LiDAR pulses can reach beneath the canopy thus generating measurements of points there unlike photogrammetry.

o Higher data density

Up to 167,000 pulses per second. More than 24 points per m2 can be measured. Multiple returns to collect data in 3D.o GCP independence Only a few GCPs are needed to keep reference receiver for the purpose of DGPS. There is not need of GCPs otherwise. This makes LiDAR ideal for mapping inaccessible and featureless areas.o Additional data LiDAR also observes the amplitude of back scatter energy thus recording a reflectance value for each data point. This data, though poor spectrally, can be used for classification, as at the wavelength used some features may be discriminated accurately.

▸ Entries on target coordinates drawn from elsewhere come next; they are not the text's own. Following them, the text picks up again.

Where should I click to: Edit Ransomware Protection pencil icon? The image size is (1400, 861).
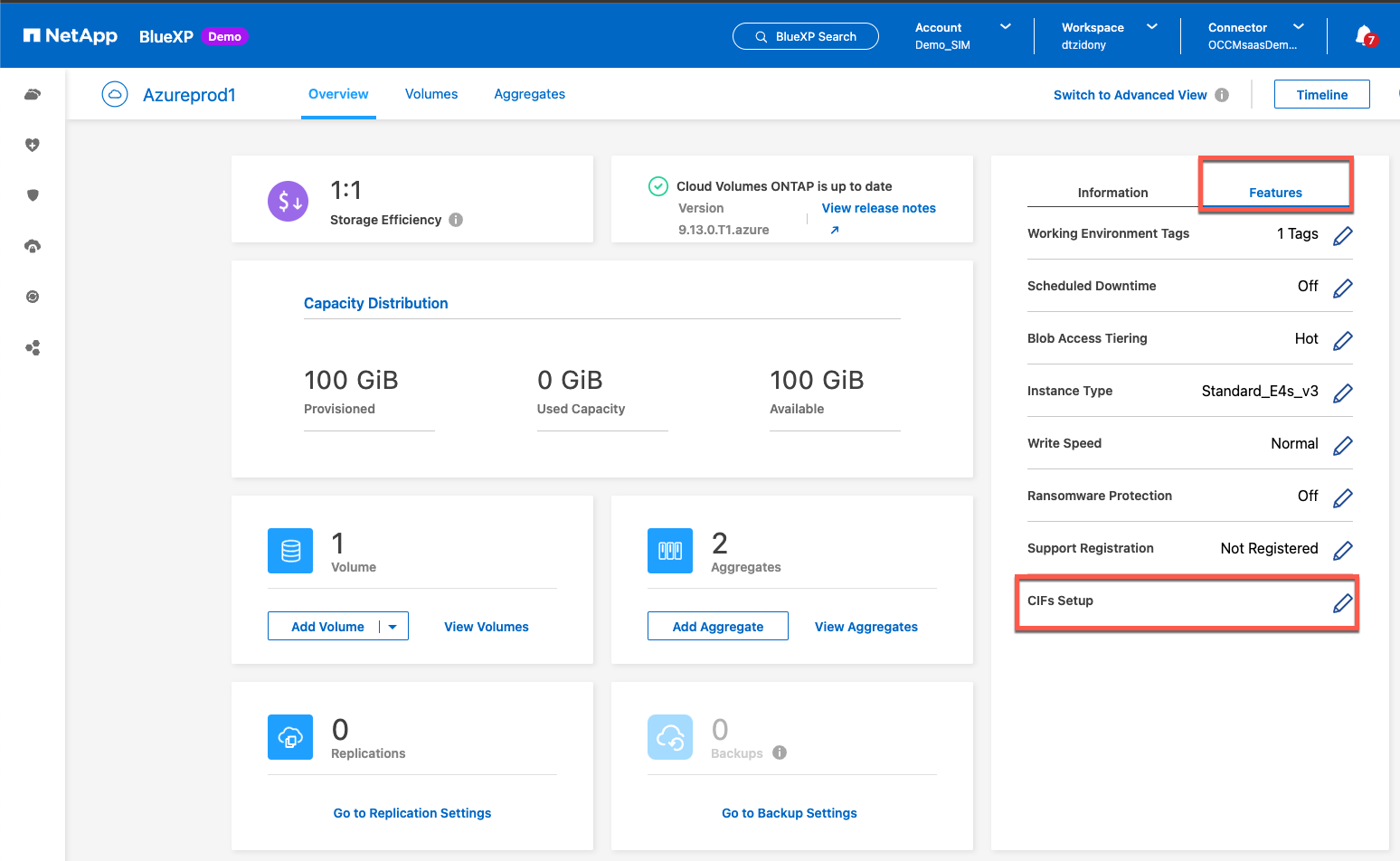click(1343, 497)
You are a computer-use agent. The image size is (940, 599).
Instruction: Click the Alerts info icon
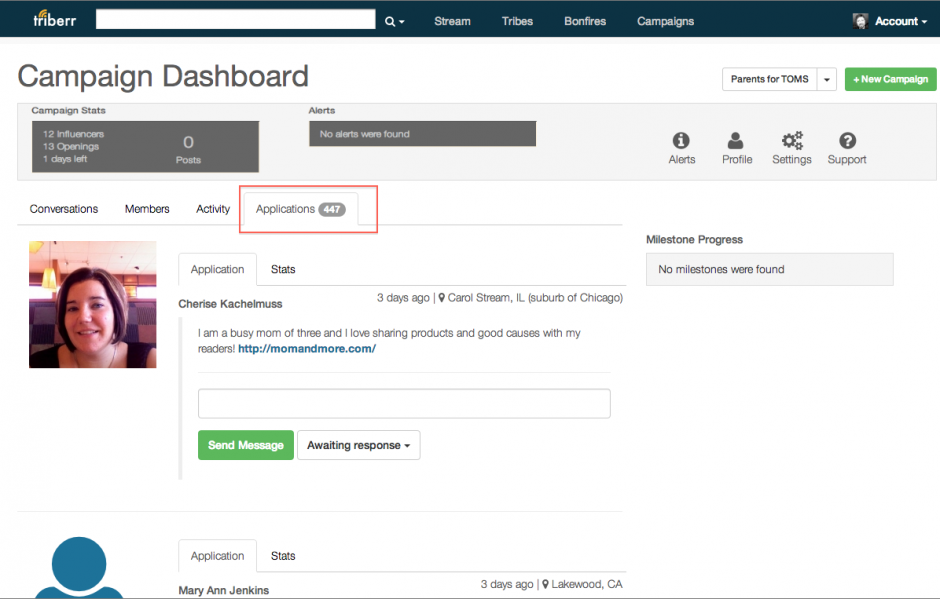pyautogui.click(x=681, y=140)
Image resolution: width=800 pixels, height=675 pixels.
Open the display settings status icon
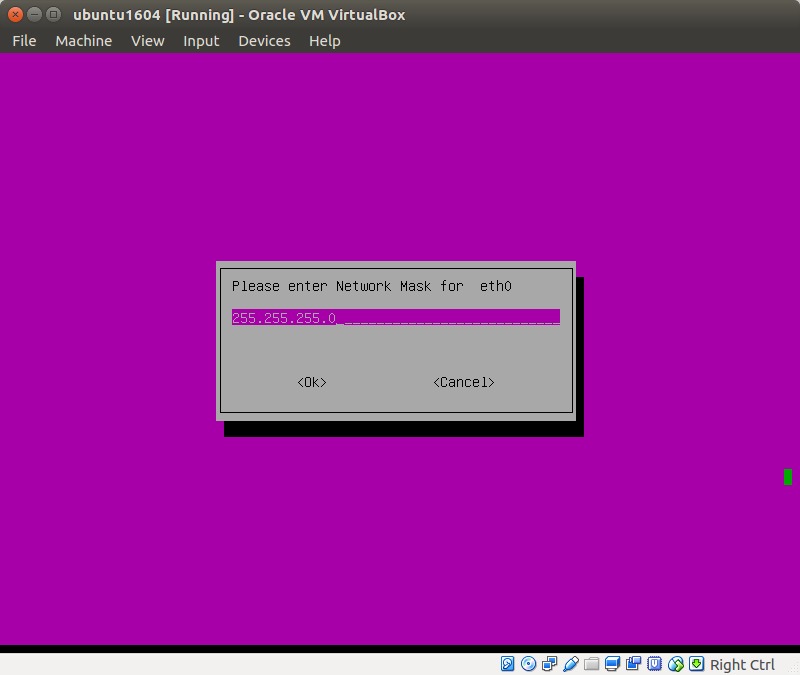pyautogui.click(x=613, y=664)
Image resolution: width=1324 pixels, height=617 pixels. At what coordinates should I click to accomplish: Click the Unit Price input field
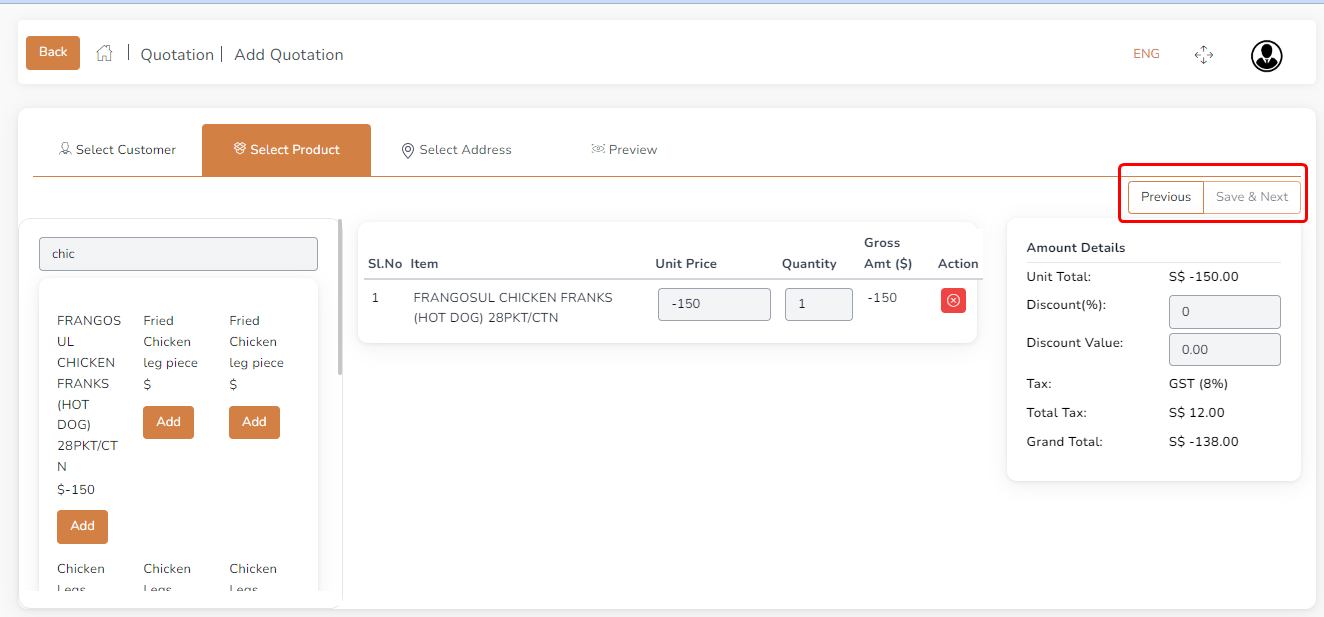point(714,304)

Cost:It has been found by comparative studies that LiDAR data is cheaper in many applications. This is particularly considering the speed, accuracy and density of data.

DISADVANTAGES:

LIDAR sensors can only collect during cloud coverage if the clouds are above the height of the airborne platform.

LIDAR sensors can only collect data in reasonably good weather and cannot collect data in rain, fog, mist, smoke, or snowstorms.

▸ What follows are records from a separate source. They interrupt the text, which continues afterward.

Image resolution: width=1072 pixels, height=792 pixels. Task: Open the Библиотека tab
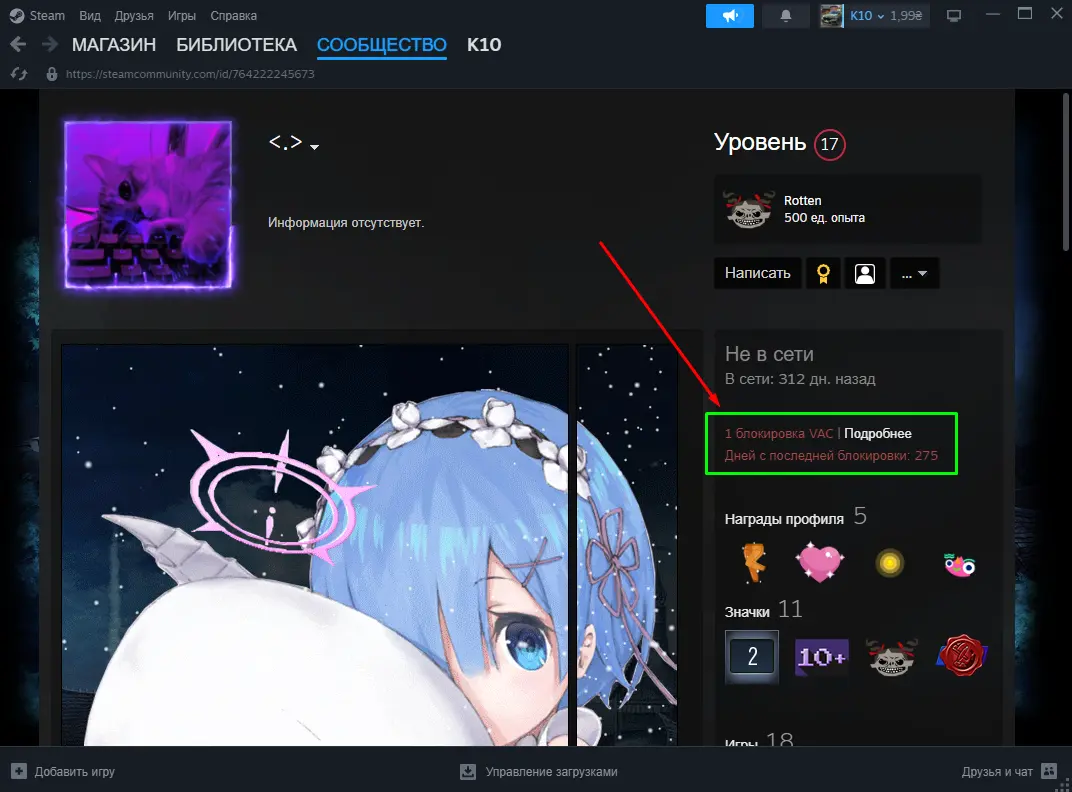tap(236, 45)
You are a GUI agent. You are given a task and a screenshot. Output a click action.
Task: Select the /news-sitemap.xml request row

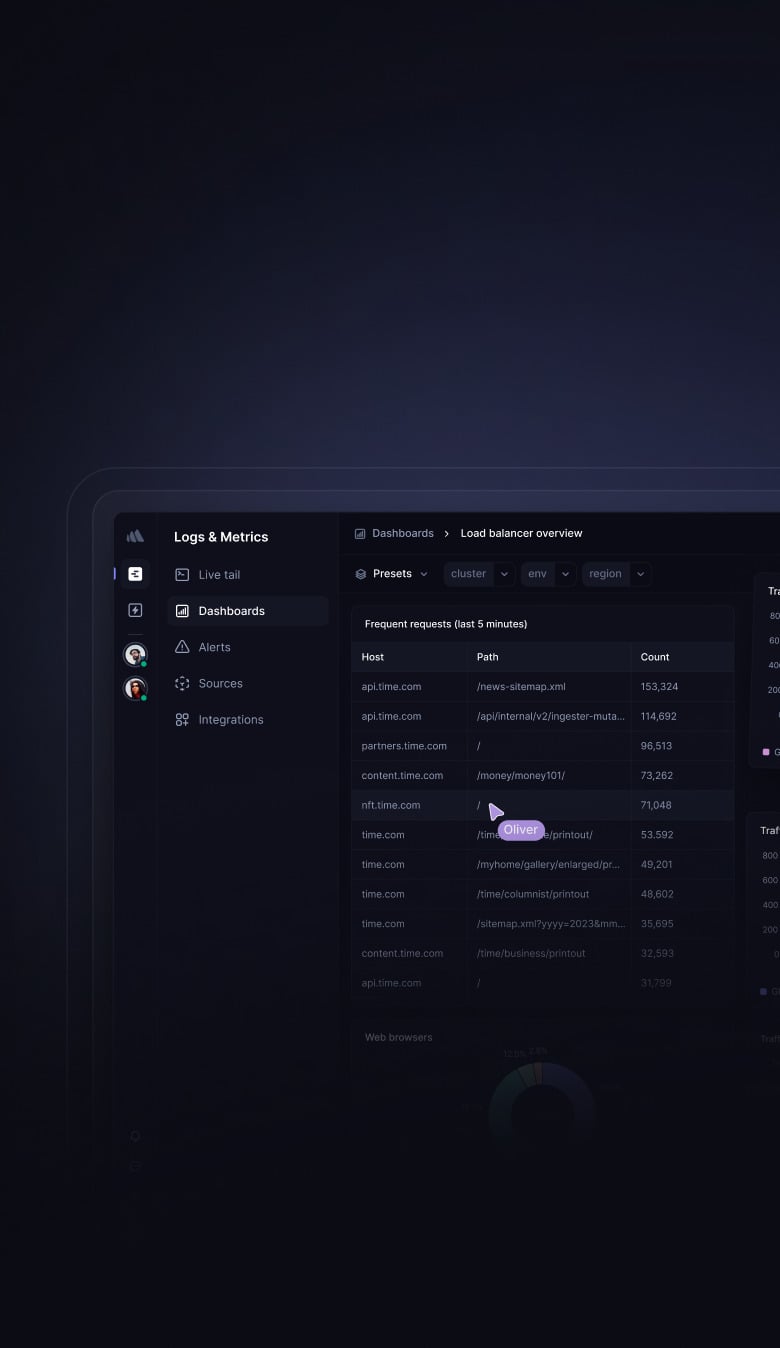tap(521, 687)
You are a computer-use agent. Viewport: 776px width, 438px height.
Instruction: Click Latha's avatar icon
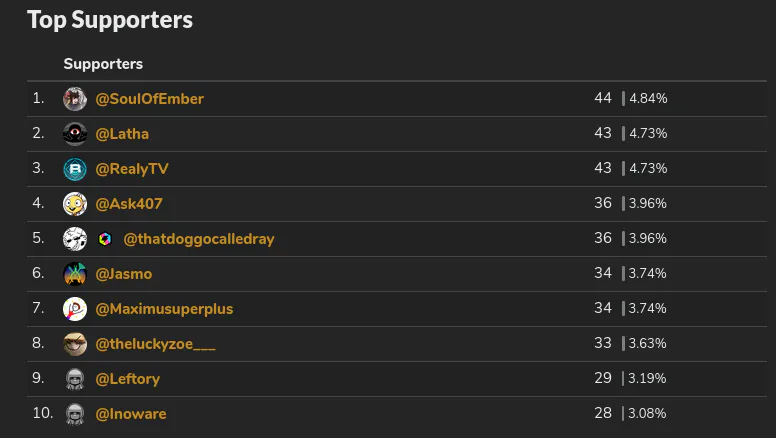coord(75,134)
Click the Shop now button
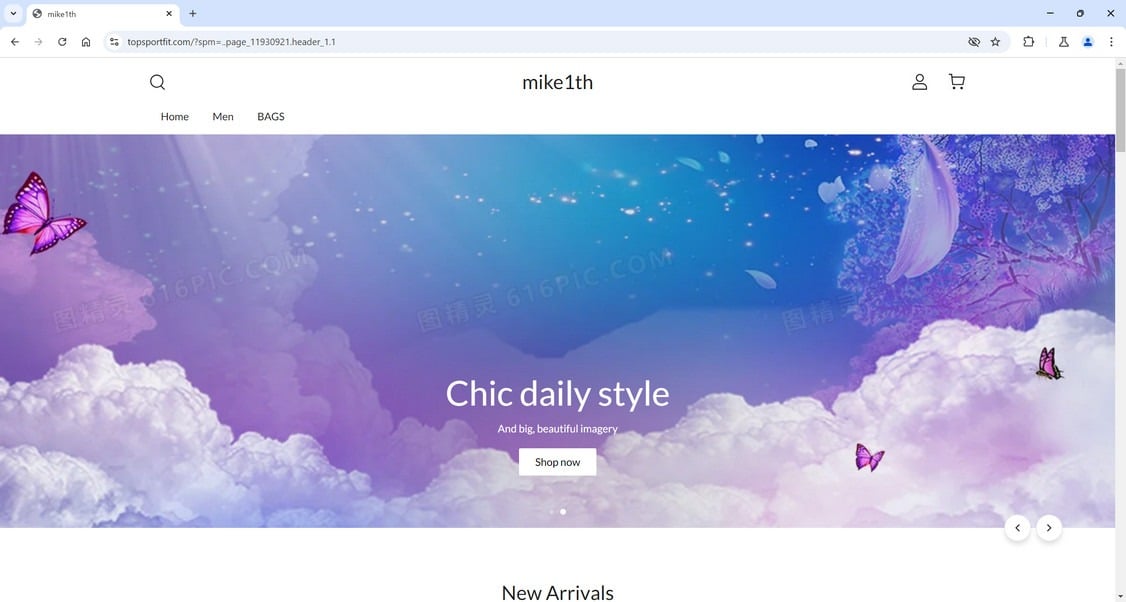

In areas of dense vegetation coverage, the LIDAR pulses, in most cases, will not be able to penetrate through the foliage to the ground unless ample openings in the vegetation exist and the spot size of the pulse is small and densely spaced.

Imagery data (digital photos or satellite imagery) are needed to perform proper vegetation classification and removal when producing bare earth models from multiple return LIDAR data.

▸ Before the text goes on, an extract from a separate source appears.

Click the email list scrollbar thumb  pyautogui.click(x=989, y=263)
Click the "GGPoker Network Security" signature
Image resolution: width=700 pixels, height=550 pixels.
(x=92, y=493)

9. EMERGING TRENDS AND TECHNOLOGY

LASER technology is a vast field involving optical communication and remote sensing, behind the drive to put more lidar in space lies the continuing development of solid state lasers. With the advancement in laser system, improved and effective lasers have been developed which improvise on the exciting system. New semi conductor solid state lasers have led to improved performance of Lidar systems employed in remote sensing.

The MARS POLAR LANDER has a lidar based system using, which it will be possible to measure and completely analyses the Mars atmosphere for the first time. This is an important landmark in space exploration.

FUTURE SCOPE OF LIDAR

Earth science: Long Duration orbiting Instruments providing global monitoring of the atmosphere and land. Planetary science: Land based scientific instruments providing geological and atmospheric data of solar system bodies. Landing Aid: Sensors provide hazard avoidance, guidance and navigation data.Rendezvous and Docking Aid: sensors providing spacecraft bearing, distance , and approaching velocity.

10. CONCLUSION

It has been shown that LIDAR can be used for atmospheric research in quite different application. Mainly this is related to detailed process studies, where advantage is taken of the capability to observe the vertical distribution of key constituents with rather high resolution. Although most measurements are quite demanding, the technique has been developed to a stage where high accuracy can be achieved. In the case of ozone measurements this can be done in a kind of routine operation, already in the case of water vapour or temperature. Some further development is required to optimize the performance and to achieve the routine operation.

The use of LIDAR has not been limited to atmospheric studies but with many space applications being planned to put into use. This will help us in exploring the unexplored and unexplained phenomenon in our solar system.

11.REFERENCES

[1] Martin D. Adams, Lidar Design, Use, and Calibration Concepts for Correct Environmental Detection, IEEE TRANSACTIONS ON ROBOTICS AND AUTOMATION, Vol. 16, No. 6,Pp.753-761, December 2000.

[2] Fei Wang , LIDAR data acquisition methods in emergency management applications. Eng. Phys. Dept., Tsinghua Univ., Beijing, China, Geoinformatics, 2011 19th International Conference on 24-26 June 2011.